§ **EXERCISE TASKS**:
1. Reproduce, word for word, the part of the forum thread that opens with the words containing "## Causeway (May" and closes with "better than projects.".
2. Answer these questions about the forum thread:
(a) Which two players does Causeway say Danny saw as stars when he took over?
(b) How much do the two players received in the trade make combined, according to aquaitious?
(c) Causeway predicts the team will win more than how many games this season?

§ **SOURCE DOCUMENT**:
Who cares about Walker? This team couldn't win a playoff series when it had three 20 PPG scorers and you think we're better now?

Yes, let's go and enjoy another 30-win season, pick up another guy between the 14th and 20th pick and let's see where that will get us. The past three years have been great!

And I'm pretty sure Prem was asking if this is the right group of players towards winning a championship, what else was he implying "Is this the right group of players to make the 8th seed?"


----------



## Causeway (May 18, 2005)

aquaitious said:


> Have you seen what Danny traded for when the parted with Walker and Davis?
> 
> In return we got two immobile players who make 100 million combined.
> 
> Please spear me the talk that we have great young players. We have great young projects, but not sure-future all-stars.


Raef turned out the be mostly a bust. But for easily the 100th time - that trade was for more than Raef. And I would hardly call Wally "immobile". Far from it.
Telfair, Perks, Rondo, Jefferson, West and Gomes are easily better than projects.




aquaitious said:


> Who cares about Walker? This team couldn't win a playoff series when it had three 20 PPG scorers and you think we're better now?


You brought up Walker so I guess it's you that cares. And I thought that team got to the ECF no? They must have won a playoff series. I said that our situation now is better. There is a difference. And Yes, I believe we are better off now.




aquaitious said:


> Yes, let's go and enjoy another 30-win season, pick up another guy between the 14th and 20th pick and let's see where that will get us. The past three years have been great!


The past three years have been tough. Hell the past 20 have been tough. But when Danny took over he saw two stars in Pierce and Walker and a bunch of aging vets (many of whom are now home collecting their NBA pensions). That spells re0build. Sorry. But we will win more than 30 games this season. The signs are there. We are learning to close games out. We did not do that last season.



aquaitious said:


> And I'm pretty sure Prem was asking if this is the right group of players towards winning a championship, what else was he implying "Is this the right group of players to make the 8th seed?"


You said "What can we win with this group? Please don't say a championship". That's different than saying is "this is the right group of players towards winning a championship". No, we will not win a banner _this season_. Yes, we have some great pieces in place to build toards that goal.


----------



## aquaitious (Jun 11, 2002)

Causeway said:


> Raef turned out the be mostly a bust. But for easily the 100th time - that trade was for more than Raef. And I would hardly call Wally "immobile". Far from it.

§ **DATASET EXCERPT**:
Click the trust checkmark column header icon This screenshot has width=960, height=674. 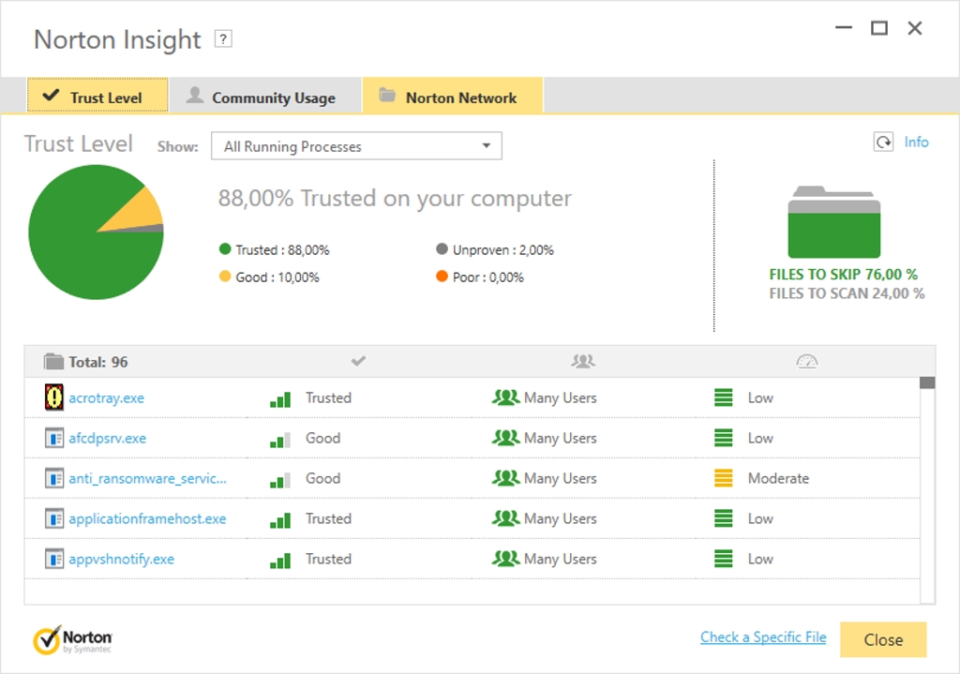(x=358, y=361)
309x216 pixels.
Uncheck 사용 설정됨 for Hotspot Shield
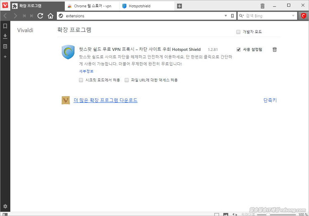click(x=239, y=50)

§ **TASK-BY-TASK OUTPUTS**:
1.
## Causeway (May 18, 2005)

aquaitious said:


> Have you seen what Danny traded for when the parted with Walker and Davis?
> 
> In return we got two immobile players who make 100 million combined.
> 
> Please spear me the talk that we have great young players. We have great young projects, but not sure-future all-stars.


Raef turned out the be mostly a bust. But for easily the 100th time - that trade was for more than Raef. And I would hardly call Wally "immobile". Far from it.
Telfair, Perks, Rondo, Jefferson, West and Gomes are easily better than projects.

2.
(a) Pierce and Walker
(b) 100 million
(c) 30